You can still do that with a single producer single consumer ring
buffer/array and not have to introduce a ton of extra overhead for
some push/pop approach. There are a number of different
implementations for such things throughout the kernel.
>
> >
> > Lastly something that is a module only tester that always fails to
> > probe doesn't sound like it really makes sense as a standard kernel
>
> I had the same feeling as you, but when doing testing, it seems
> convenient enough to do a 'insmod xxx.ko' for testing without a
> 'rmmod xxx.ko'
It means this isn't a viable module though. If it supports insmod to
trigger your tests you should let it succeed, and then do a rmmod to
remove it afterwards. Otherwise it is a test module and belongs in the
selftest block.
> > module. I still think it would make more sense to move it to the
> > selftests tree and just have it build there as a module instead of
>
> I failed to find one example of test kernel module that is in the
> selftests tree yet. If it does make sense, please provide an example
> here, and I am willing to follow the pattern if there is one.
You must not have been looking very hard. A quick grep for
"module_init" in the selftest folder comes up with
"tools/testing/selftests/bpf/bpf_testmod/" containing an example of a
module built in the selftests folder.
● ● ● ●
** The tasks **
(1) Write out the stretch of the kernel test-module discussion from "You must not" through "the selftests folder.".
(2) List every item that appears inside quotation marks, single or double, in the kernel test-module discussion.
(3) Continue the kernel test-module discussion after its last sentence.
● ● ● ●
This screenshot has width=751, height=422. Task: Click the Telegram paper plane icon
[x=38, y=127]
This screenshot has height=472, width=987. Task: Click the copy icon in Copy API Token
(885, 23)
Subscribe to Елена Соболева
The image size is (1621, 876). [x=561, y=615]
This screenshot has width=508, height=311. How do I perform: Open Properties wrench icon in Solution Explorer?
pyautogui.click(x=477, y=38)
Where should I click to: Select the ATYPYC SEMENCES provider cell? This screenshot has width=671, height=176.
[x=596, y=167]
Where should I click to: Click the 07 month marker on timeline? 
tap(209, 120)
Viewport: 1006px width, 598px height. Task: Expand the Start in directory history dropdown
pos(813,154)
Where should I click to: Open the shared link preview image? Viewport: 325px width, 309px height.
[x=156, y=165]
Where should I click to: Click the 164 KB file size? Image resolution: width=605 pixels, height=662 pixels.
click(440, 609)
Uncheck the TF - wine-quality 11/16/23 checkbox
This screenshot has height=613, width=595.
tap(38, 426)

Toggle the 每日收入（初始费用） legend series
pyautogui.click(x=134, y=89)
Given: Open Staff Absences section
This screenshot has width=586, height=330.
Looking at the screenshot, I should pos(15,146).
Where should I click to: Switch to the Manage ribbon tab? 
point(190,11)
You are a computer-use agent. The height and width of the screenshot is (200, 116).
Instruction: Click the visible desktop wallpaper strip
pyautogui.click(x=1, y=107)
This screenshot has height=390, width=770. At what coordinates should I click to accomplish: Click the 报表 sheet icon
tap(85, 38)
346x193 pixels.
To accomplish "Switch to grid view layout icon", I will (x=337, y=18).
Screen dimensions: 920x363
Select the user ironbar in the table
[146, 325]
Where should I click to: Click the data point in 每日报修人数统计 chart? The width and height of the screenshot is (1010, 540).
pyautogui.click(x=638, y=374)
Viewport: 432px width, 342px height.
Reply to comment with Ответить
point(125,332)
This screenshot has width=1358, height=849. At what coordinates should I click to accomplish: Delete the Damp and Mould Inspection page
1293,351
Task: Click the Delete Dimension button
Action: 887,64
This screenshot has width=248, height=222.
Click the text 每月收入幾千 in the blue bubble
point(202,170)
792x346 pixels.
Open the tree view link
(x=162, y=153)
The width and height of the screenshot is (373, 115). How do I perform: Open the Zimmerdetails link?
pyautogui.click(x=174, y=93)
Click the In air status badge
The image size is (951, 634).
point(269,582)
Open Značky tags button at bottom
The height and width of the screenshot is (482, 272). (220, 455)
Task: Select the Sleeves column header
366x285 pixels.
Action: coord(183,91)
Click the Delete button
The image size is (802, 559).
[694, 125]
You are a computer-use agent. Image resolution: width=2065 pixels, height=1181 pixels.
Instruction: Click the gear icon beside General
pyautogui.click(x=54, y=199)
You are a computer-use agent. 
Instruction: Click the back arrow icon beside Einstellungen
● ● ● ●
** Solved problems **
(1)
You must not have been looking very hard. A quick grep for
"module_init" in the selftest folder comes up with
"tools/testing/selftests/bpf/bpf_testmod/" containing an example of a
module built in the selftests folder.

(2)
'insmod xxx.ko'
'rmmod xxx.ko'
"module_init"
"tools/testing/selftests/bpf/bpf_testmod/"

(3)
> > trying to force it into the mm tree. The example of dmapool_test makes
> > sense as it could be run at early boot to run the test and then it
>
> I suppose you meant dmapool is built-in to the kernel and run at early
> boot? I am not sure what is the point of built-in for dmapool, as it
> only do one-time testing, and built-in for dmapool only waste some
> memory when testing is done.
There are cases where one might want to test on a system w/o console
access such as an embedded system, or in the case of an environment
where people run without an initrd at all.
> > just goes quiet. This module won't load and will always just return
> > -EAGAIN which doesn't sound like a valid kernel module to me.
>
> As above, it seems convenient enough to do a 'insmod xxx.ko' for testing
> without a 'rmmod xxx.ko'.
It is, but it isn't. The problem is it creates a bunch of ugliness in
the build as you are a tristate that isn't a tristate as you are only
building it if it is set to "m". There isn't anything like that
currently in the mm tree.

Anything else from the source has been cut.